As the editor-in-chief of Bake from Scratch magazine, Brian Hart Hoffman is always looking for ways to up his galette game. This season, he’s making our Pear and Honeyed Goat Cheese Galette on repeat! It’s filled with fanned Bosc pears and a mixture of honey and goat cheese—every bite is a harmony of fall flavors. The secret ingredient that’s necessary for success? It’s Président® butter in the rough puff crust. He always uses Président® butter in puff pastry because of the high fat content in their butter. It gives this crust an extra flaky texture and buttery flavor. Find the recipe linked in profile, and follow him at @brianharthoffman for more baking adventures!

Pear and Honeyed Goat Cheese Galette
Serves: 1 (10-inch) galette
  • 2 cups (250 grams) all-purpose flour
  • 1 teaspoon (3 grams) kosher salt
  • ¾ cup (170 grams) cold unsalted butter*, cubed
  • 4 ounces (115 grams) cold goat cheese
  • 1 tablespoon (15 grams) apple cider vinegar
  • 2 tablespoons (30 grams) ice water
  • Honeyed Goat Cheese Filling (recipe follows)
  • 3 slightly firm medium Bosc pears (537 grams)
  • 1 large egg (50 grams)
  • 1 tablespoon (15 grams) water
  • 1 tablespoon (12 grams) granulated sugar
  • Garnish: clover honey, fresh rosemary
  1. In the work bowl of a food processor, place flour and salt; pulse until combined. Add cold butter and cold goat cheese, and pulse until mixture is crumbly. Add vinegar, pulsing until combined. With processor running, add ice water, 1 tablespoon (15 grams) at a time, just until dough comes together. Turn out dough, and shape into a disk. Wrap tightly in plastic wrap, and refrigerate for at least 30 minutes.
  2. Preheat oven to 425°F (220°C). Line a baking sheet with parchment paper.
  3. On a lightly floured surface, roll dough into a 14-inch circle, about ¼ inch thick. Transfer to prepared pan. Spread Honeyed Goat Cheese Filling onto dough, leaving a 2-inch border.
  4. Cut pears in half vertically through stems. Scoop out core of each half. Place pears cut side down, and cut into thin slices, leaving about ½ inch intact below stem. Fan pears out, and place on top of filling, overlapping as needed. Fold edges of dough over pears.

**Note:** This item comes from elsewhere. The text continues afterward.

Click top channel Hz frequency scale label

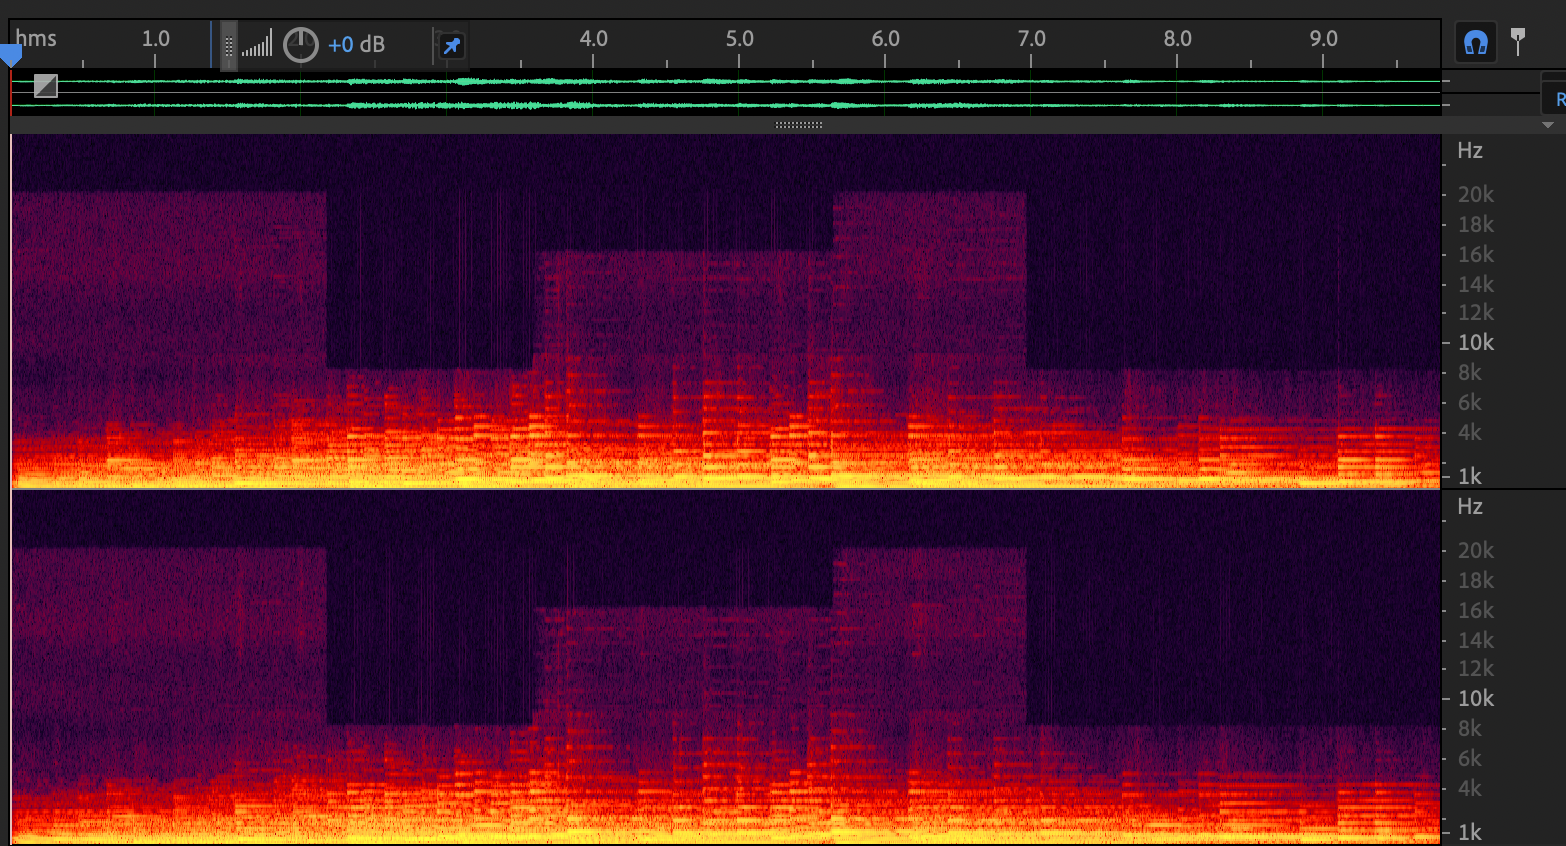coord(1469,151)
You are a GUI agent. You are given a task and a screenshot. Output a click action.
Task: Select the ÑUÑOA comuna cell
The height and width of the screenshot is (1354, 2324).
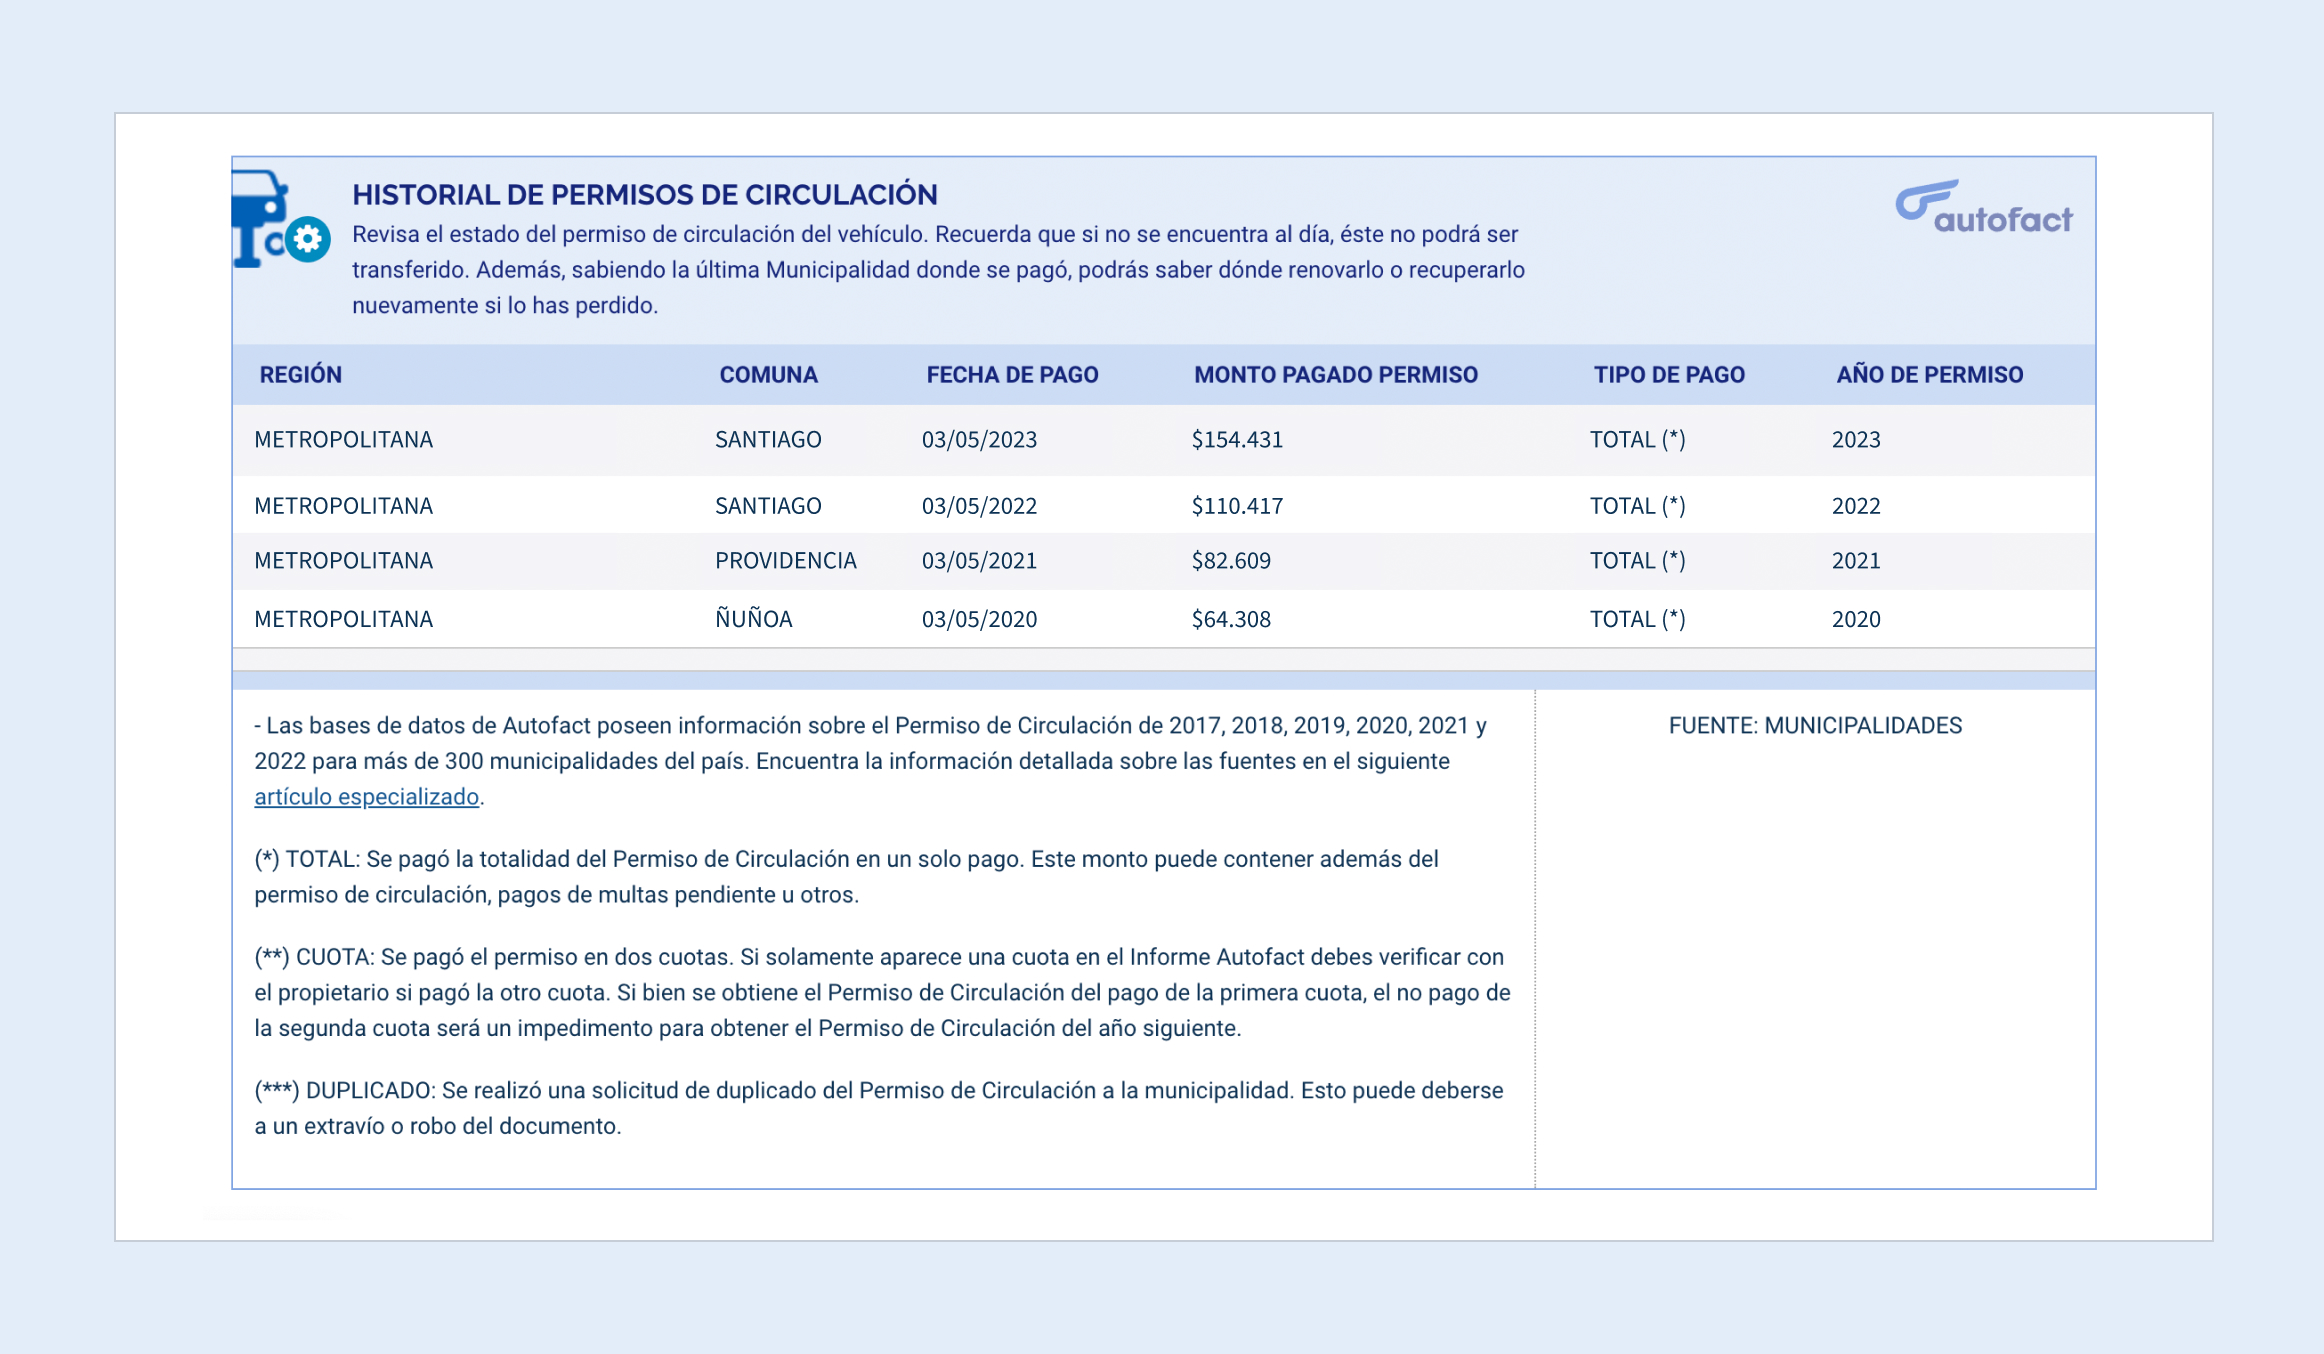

  5. In a small bowl, whisk together egg and 1 tablespoon (15 grams) water. Brush egg wash onto dough, and sprinkle with sugar.
  6. Bake until crust is golden and bottom is browned, 25 to 35 minutes. Let cool on pan for 10 minutes. Garnish with honey and rosemary, if desired. Serve warm or at room temperature.
* We used Président.

Honeyed Goat Cheese Filling
Makes ¾ cup
  • 6 ounces (175 grams) goat cheese
  • 3 tablespoons (63 grams) clover honey
  • 1½ tablespoons (21 grams) firmly packed light brown sugar
  • ¼ teaspoon ground nutmeg
  1. In a medium bowl, whisk together goat cheese and honey until smooth. Whisk in brown sugar and nutmeg. Use immediately, or refrigerate until ready to use.